#### [Directions]
Reproduce the passage of the chat API wishlist response word for word, starting with "The two tokens" and going on through "in your DB.".

#### [Passage]
---*---

Chat API Wishlist — Engineering Response
Document type: Engineering response to Telegram bot developer wishlist
Date: April 9, 2026
Prepared by: askTIAN Engineering Team
For: External Telegram Bot Developer
Decision Summary
| # | Item | Decision | Target |
|---|---|---|---|
| 1 | Session token TTL clarification | Resolved — see below | Immediate |
| 2 | conversations.list pagination | Accepted | v3.30.0 |
| 3 | Conversation metadata (lastMessageAt, messageCount, totalPointsSpent) | Partially accepted | v3.31.0 |
| 4 | Bulk deduct endpoint | Declined | — |
| 5 | Telegram webhook retry policy documentation | Resolved — see below | Immediate |
| 6 | Rate limiting headers | Accepted | v3.30.0 |
| 7 | Analytics/logging endpoint | Deferred | Backlog |
Item 1 — Session Token TTL: Resolved
This is the most important item and the answer is unambiguous: the chat engineering response is correct. Session tokens issued by wallet.tianVerify are single-use and expire in 5 minutes. The wallet team's earlier statement of "24 hours" referred to the Privy access token (the privyToken you receive after wallet sign-in), not the sessionToken that wallet.tianVerify exchanges it for.
The two tokens have different lifetimes and different purposes:
| Token | Issued by | Lifetime | Purpose |
|---|---|---|---|
privyToken | wallet.asktian.com (Privy) | 24 hours | Authenticate the user with the wallet; exchange for sessionToken |
sessionToken (tianSessionToken) | wallet.tianVerify tRPC call | 5 minutes, single-use | Authorize a single chat.ask call; consumed on use |
Your token refresh strategy should be: store privyToken (24-hour lifetime) permanently per user. Before each paid reading, check whether sessionTokenExpiresAt is within 30 seconds of expiry or null. If so, call wallet.tianVerify with the stored privyToken to get a fresh sessionToken. After chat.ask returns (success or error), immediately set sessionToken = NULL in your DB.
You do not need to re-authenticate the user with Privy (i.e., send them back to the wallet sign-in link) unless their privyToken has also expired (after 24 hours of inactivity). In practice, most users will only need to sign in once.

---*---

#### [Data lines]
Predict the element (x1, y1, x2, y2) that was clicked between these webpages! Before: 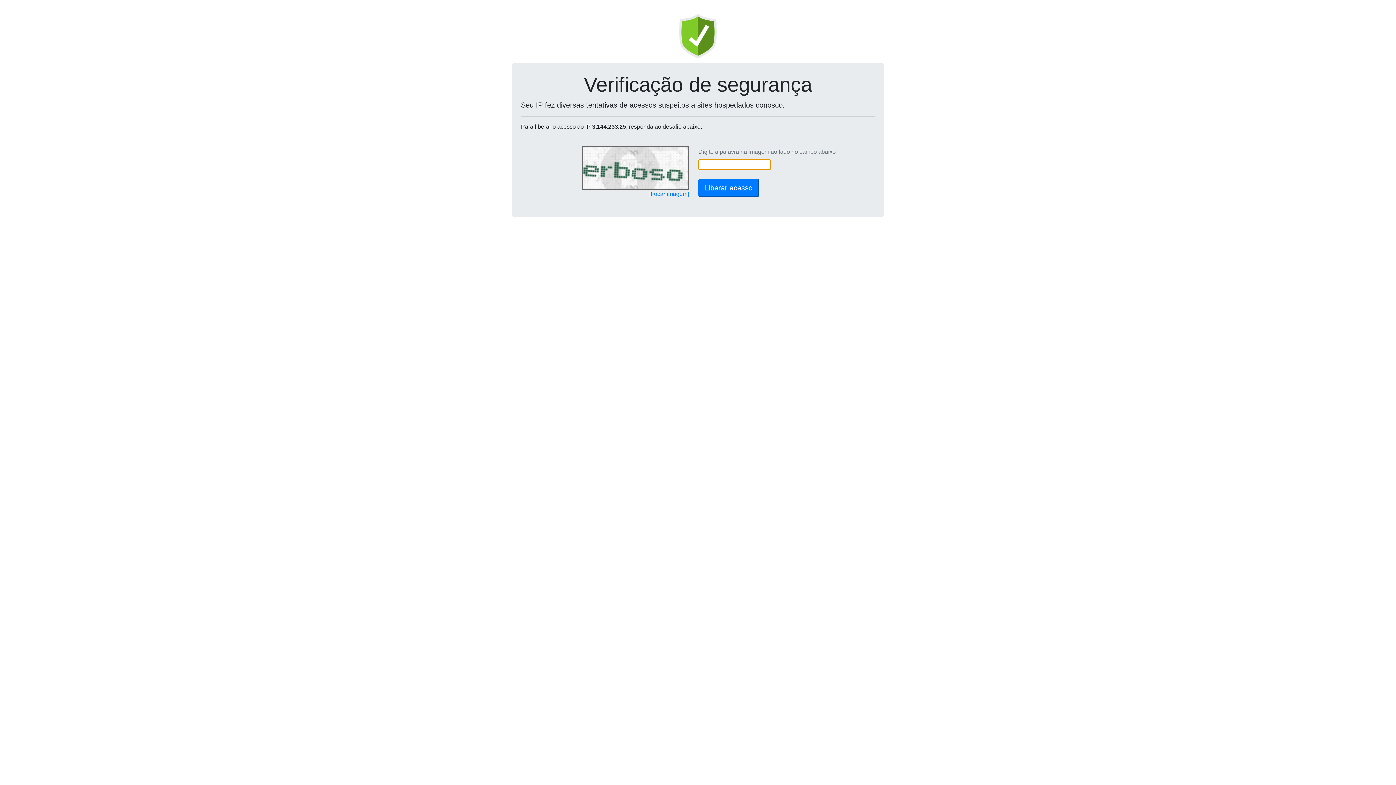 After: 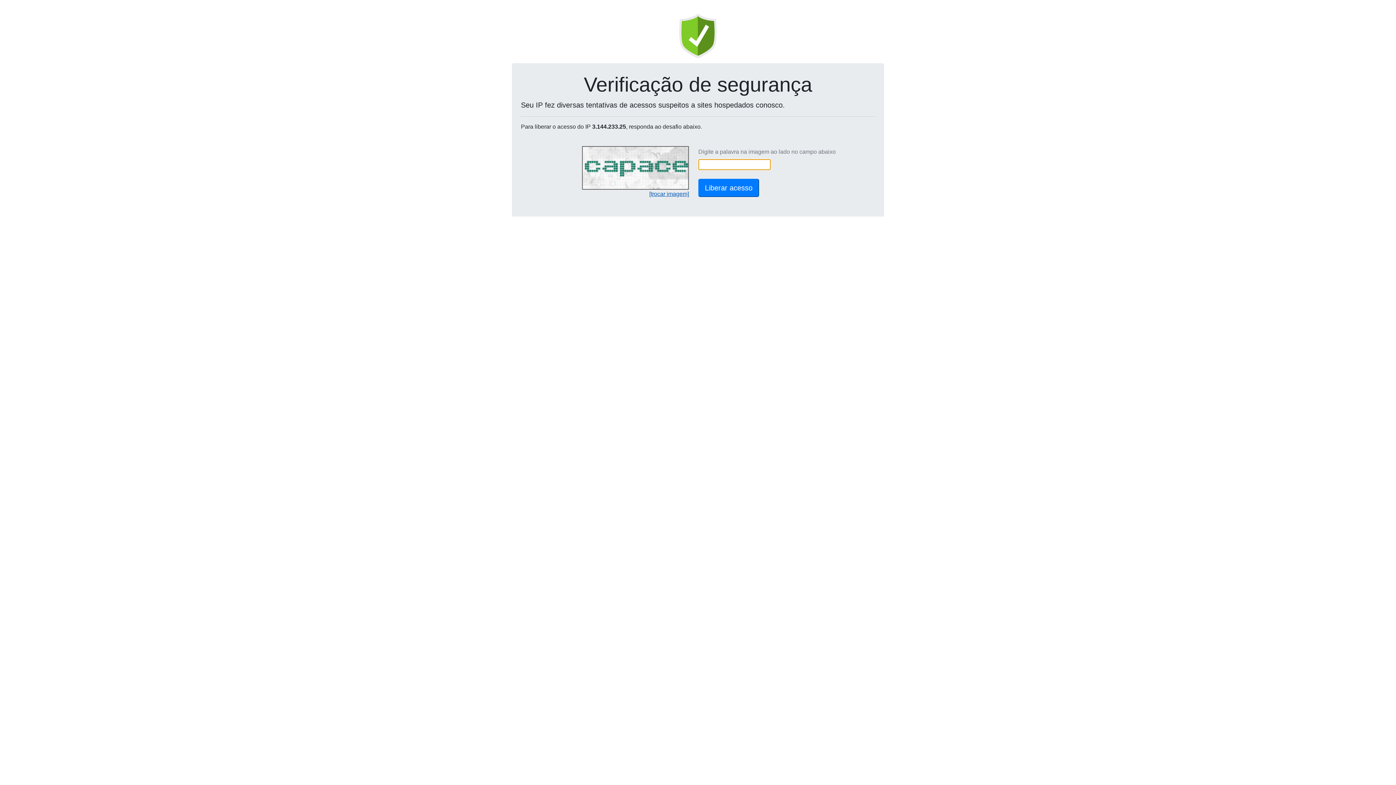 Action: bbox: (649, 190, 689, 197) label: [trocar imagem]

---*---

#### [Task response]
The two tokens have different lifetimes and different purposes:
| Token | Issued by | Lifetime | Purpose |
|---|---|---|---|
privyToken | wallet.asktian.com (Privy) | 24 hours | Authenticate the user with the wallet; exchange for sessionToken |
sessionToken (tianSessionToken) | wallet.tianVerify tRPC call | 5 minutes, single-use | Authorize a single chat.ask call; consumed on use |
Your token refresh strategy should be: store privyToken (24-hour lifetime) permanently per user. Before each paid reading, check whether sessionTokenExpiresAt is within 30 seconds of expiry or null. If so, call wallet.tianVerify with the stored privyToken to get a fresh sessionToken. After chat.ask returns (success or error), immediately set sessionToken = NULL in your DB.